Stored data
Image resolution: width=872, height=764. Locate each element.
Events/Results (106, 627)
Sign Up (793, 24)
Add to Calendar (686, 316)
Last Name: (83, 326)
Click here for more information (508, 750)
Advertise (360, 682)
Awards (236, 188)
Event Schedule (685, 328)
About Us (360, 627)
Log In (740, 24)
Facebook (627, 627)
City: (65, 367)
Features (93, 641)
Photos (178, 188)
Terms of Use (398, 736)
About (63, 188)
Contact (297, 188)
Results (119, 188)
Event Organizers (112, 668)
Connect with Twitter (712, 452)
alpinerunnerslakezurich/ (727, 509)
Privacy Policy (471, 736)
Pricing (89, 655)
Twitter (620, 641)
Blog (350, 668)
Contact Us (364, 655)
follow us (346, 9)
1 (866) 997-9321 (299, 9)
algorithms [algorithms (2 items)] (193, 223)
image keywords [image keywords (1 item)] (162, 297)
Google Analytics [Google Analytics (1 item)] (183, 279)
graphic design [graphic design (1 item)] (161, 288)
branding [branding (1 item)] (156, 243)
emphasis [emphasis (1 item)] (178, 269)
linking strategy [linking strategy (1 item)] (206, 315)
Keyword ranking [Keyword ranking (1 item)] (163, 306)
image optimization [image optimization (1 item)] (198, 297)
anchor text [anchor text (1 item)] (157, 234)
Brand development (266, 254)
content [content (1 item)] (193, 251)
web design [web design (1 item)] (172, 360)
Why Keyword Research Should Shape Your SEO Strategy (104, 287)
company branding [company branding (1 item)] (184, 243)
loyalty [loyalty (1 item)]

◆ Exercise instructions
Rewrite the rows that begin at the line containing "Features (93, 641)" and stop after the line containing "image keywords [image", keeping each request and shifting every coordinate in the answers up by 133. Give only those rows.

◆ Result of this task
Features (226, 774)
Photos (311, 321)
Terms of Use (531, 869)
About (196, 321)
Contact (430, 321)
Results (252, 321)
Event Organizers (245, 801)
Connect with Twitter (845, 585)
alpinerunnerslakezurich/ (860, 642)
Privacy Policy (604, 869)
Pricing (222, 788)
Twitter (753, 774)
Blog (483, 801)
Contact Us (497, 788)
follow us (479, 142)
1 (866) 997-9321 (432, 142)
algorithms [algorithms (2 items)] (326, 356)
image keywords [image keywords (1 item)] (295, 430)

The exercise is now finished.